Monday, November 29, 2010

Going out on a limb

I've had this idea for a couple of weeks, and today I just decided to give it a go.

We have a student at school who is, shall we say delicately... edgy.  She's been suspended several times and was out of the building for several months last year - I can't remember exactly why.  She seems to have a hairpin trigger of a temper, and she seems to be very sensitive (as we know, that can also sometimes be a hinderance in life), is easily offended, but is very smart.  Schoolwork comes easily to her when she decides to do it.  Let's call her "Rose." 

Rose is in the grade that the AP I work with is in charge of, so she has been in my office a few times both when she's been in trouble or when she's serving a detention, and we've had some pleasant conversations.  The last time she was in, she told me, "See, I can have a conversation with you, and you give me respect, and I give you respect, so why can't these teachers give me respect?" (I thought, if I tell her I'm actually a teacher, too, will she turn on me like a rabid dog?  I kept that piece of information to myself for the moment.) I tried to explain to her that they weren't meaning to disrespect her, but they are very focused on getting their job done, which is trying to teach her and others, so it's possible that she perceived disrespect when none was intended.  I said that they were trying to get her to do her best work.  I'm not sure she was ready to hear that, but I think my comment got scooped up for possible digestion at a later time.
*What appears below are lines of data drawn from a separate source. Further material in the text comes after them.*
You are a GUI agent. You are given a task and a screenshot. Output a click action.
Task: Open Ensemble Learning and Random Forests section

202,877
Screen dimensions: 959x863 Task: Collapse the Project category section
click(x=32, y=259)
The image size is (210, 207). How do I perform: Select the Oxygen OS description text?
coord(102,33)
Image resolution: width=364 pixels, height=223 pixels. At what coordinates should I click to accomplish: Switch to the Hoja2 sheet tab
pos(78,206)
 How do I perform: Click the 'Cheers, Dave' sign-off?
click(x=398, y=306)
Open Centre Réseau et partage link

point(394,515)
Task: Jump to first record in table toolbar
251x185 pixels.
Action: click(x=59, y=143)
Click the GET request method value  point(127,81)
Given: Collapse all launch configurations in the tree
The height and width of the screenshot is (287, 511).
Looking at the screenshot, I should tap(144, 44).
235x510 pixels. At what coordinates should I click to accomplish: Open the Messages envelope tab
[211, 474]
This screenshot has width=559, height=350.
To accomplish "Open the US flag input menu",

Since then, I've been thinking, this girl needs to see herself do really well at something.  She needs to take pride in something she's done... see herself in a different role.  I am going to be the set designer for this year's school  play, and it occurred to me that she might be interested in working with me to create my sets.  I've rolled this around in my head for a while...  She might be interested, but then again, she might rank on me and think I'm trying to buy off her good behavior.  (Oh well, nothing ventured, nothing gained). Worse, she might accept and then behave attrociously when she's under my watch.  The could be a problem, but then, that would be the last day she'd be helping me. 

Today, as typically happens with Rose's freak-outs, I heard her from way down the hall.  Imitating the adults who were trying to talk... cursing like a sailor... refusing to come in the room or sit down. Other kids were in the office at the time, so they finally sent her to sit down and cool off in another location. 

About 15 minutes later, I thought, well, it's not like I'd just LOVE to hang out with her now, but if she has something to look forward to and maintain good behavior for, maybe she'll be able to get herself together.  I proposed my idea to my AP, and he brought Rose over and put the idea to her.  "You know, we want to see you have some positive experiences, be successful at things.  You know my secretary," he gestured to me, and she nodded.  "She knows that you're interested in art, and she wants to know if you want to work with her to make the scenery for the play." She looked stunned.  Almost speechless, actually.  Did I detect some wateryness in her brown eyes?  "I thought you might like to help me.  If you're interested."  I said.  She nodded yes.  "Great!" I said.  This should be a learning experience for both of us. Wish me luck.